Description:
In simple two columns (with unique values) filtering, when available, MySQL chooses index on single column as it provides optimal plan. However, if only compound key is available, it seems to be unable to ignore the second index column when it is also mentioned in where clause.
And when using second index column is not possible (as not referenced in where), it uses the first column successfully and follows optimal, less costly plan.
How to repeat:
Below tested on 8.0.3, but same results are seen on 5.7.20 and 5.6.38.

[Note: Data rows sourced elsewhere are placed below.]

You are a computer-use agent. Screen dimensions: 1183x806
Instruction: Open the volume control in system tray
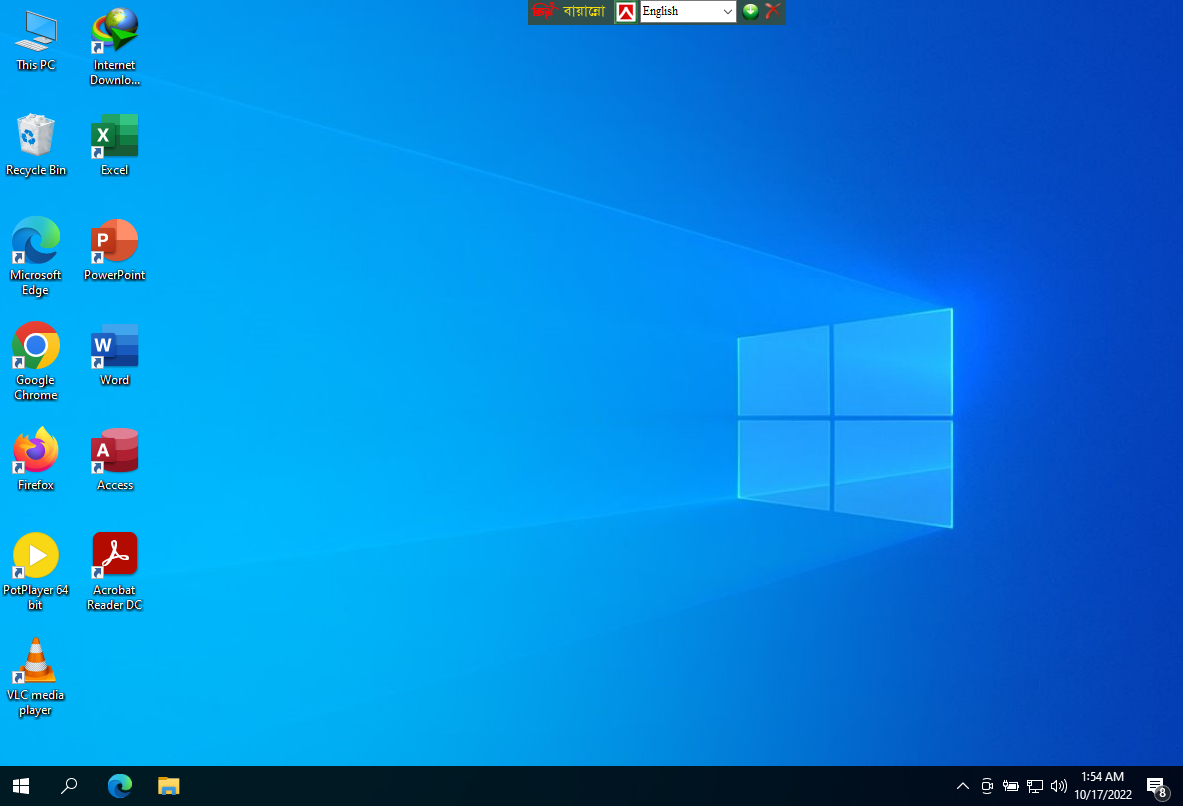point(1059,786)
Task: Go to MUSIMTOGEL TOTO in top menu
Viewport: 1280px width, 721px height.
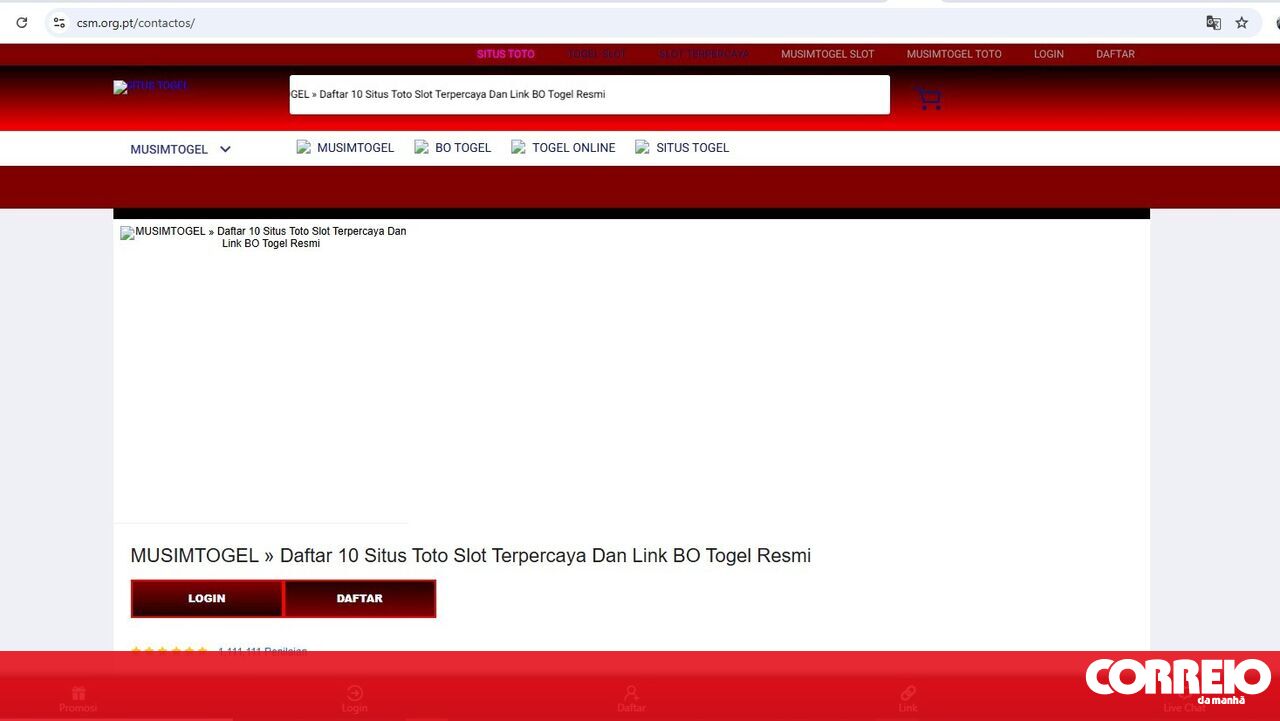Action: [953, 54]
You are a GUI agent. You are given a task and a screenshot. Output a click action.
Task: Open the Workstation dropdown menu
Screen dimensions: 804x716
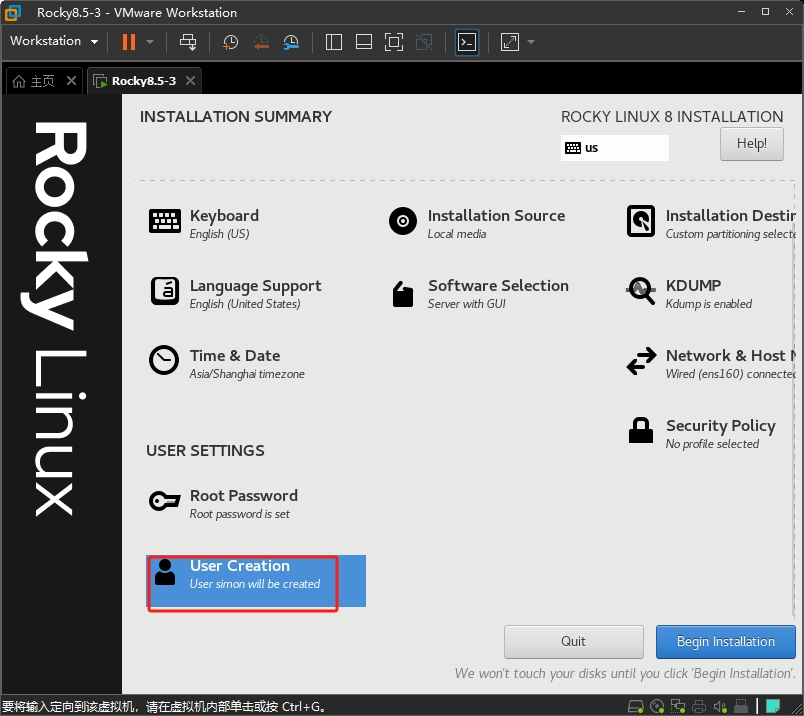(54, 41)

mysql > show create table test5\G
*************************** 1. row ***************************
Table: test5
Create Table: CREATE TABLE `test5` (
`a` int(11) DEFAULT NULL,
`b` int(11) DEFAULT NULL,
`c` int(11) DEFAULT NULL,
`d` int(11) DEFAULT NULL,
KEY `a_d` (`a`,`d`),
KEY `a_b` (`a`,`b`)
) ENGINE=InnoDB DEFAULT CHARSET=utf8mb4
1 row in set (0.11 sec)
$ for i in {1..1000};do mysql -S /tmp/mysql_sandbox12411.sock -umsandbox -pmsandbox test -e "insert into test5 values ($i,$i,$i,$i)"; done
mysql > EXPLAIN format=json select * FROM test5 WHERE a=1 AND b IN (1,2,3,4,5,6) \G
*************************** 1. row ***************************
EXPLAIN: {
"query_block": {
"select_id": 1,
"cost_info": {
"query_cost": "0.35"
},
"table": {
"table_name": "test5",
"access_type": "ref",
"possible_keys": [
"a_d",
"a_b"
],
"key": "a_d",
"used_key_parts": [
"a"
],
"key_length": "5",
"ref": [
"const"
],
"rows_examined_per_scan": 1,
"rows_produced_per_join": 0,
"filtered": "50.00",
"cost_info": {
"read_cost": "0.25",
"eval_cost": "0.05",
"prefix_cost": "0.35",
"data_read_per_join": "12"
},
"used_columns": [
"a",
"b",
"c",
"d"
],
"attached_condition": "(`test`.`test5`.`b` in (1,2,3,4,5,6))"
}
}
}
1 row in set, 1 warning (0.00 sec)
mysql > alter table test5 drop key a_d;
Query OK, 0 rows affected (0.01 sec)
Records: 0 Duplicates: 0 Warnings: 0
mysql > EXPLAIN format=json select * FROM test5 WHERE a=1 AND b IN (1,2,3,4,5,6) \G
*************************** 1. row ***************************
EXPLAIN: {
"query_block": {
"select_id": 1,
"cost_info": {
"query_cost": "4.21"
},
"table": {
"table_name": "test5",
"access_type": "range",
"possible_keys": [
"a_b"
],
"key": "a_b",
"used_key_parts": [
"a",
"b"
],
"key_length": "10",
"rows_examined_per_scan": 6,
"rows_produced_per_join": 6,
"filtered": "100.00",
"index_condition": "((`test`.`test5`.`a` = 1) and (`test`.`test5`.`b` in (1,2,3,4,5,6)))",
"cost_info": {
"read_cost": "3.61",
"eval_cost": "0.60",
"prefix_cost": "4.21",
"data_read_per_join": "144"
},
"used_columns": [
"a",
"b",
"c",
"d"
]
}
}
}
1 row in set, 1 warning (0.00 sec)
master [localhost] {msandbox} (test) > alter table test5 add key(a);
Query OK, 0 rows affected (0.03 sec)
Records: 0 Duplicates: 0 Warnings: 0
master [localhost] {msandbox} (test) > EXPLAIN format=json select * FROM test5 WHERE a=1 AND b IN (1,2,3,4,5,6) \G
*************************** 1. row ***************************
EXPLAIN: {
"query_block": {
"select_id": 1,
"cost_info": {
"query_cost": "0.35"
},
"table": {
"table_name": "test5",
"access_type": "ref",
"possible_keys": [
"a_b",
"a"
],
"key": "a",
"used_key_parts": [
"a"
],
"key_length": "5",
"ref": [
"const"
],
"rows_examined_per_scan": 1,
"rows_produced_per_join": 0,
"filtered": "50.00",
"cost_info": {
"read_cost": "0.25",
"eval_cost": "0.05",
"prefix_cost": "0.35",
"data_read_per_join": "12"
},
"used_columns": [
"a",
"b",
"c",
"d"
],
"attached_condition": "(`test`.`test5`.`b` in (1,2,3,4,5,6))"
}
}
}
1 row in set, 1 warning (0.00 sec)
When only (a,b) index is defined, query execution results in 'Handler_read_key' counter equal to number of IN values. And situation is the same even if there are 1K of IN values.
Suggested fix:
If in the above example, using key on 'a' alone provides better plan then when using 'a,b' pair - "access_type": "ref", "query_cost": "0.35" VS "access_type": "range", "query_cost": "4.21", then why optimizer cannot just ignore the 'b' key part from index (a,b) in this case?
When both (a) and (a,b) keys are defined, optimizer chooses (a) anyway.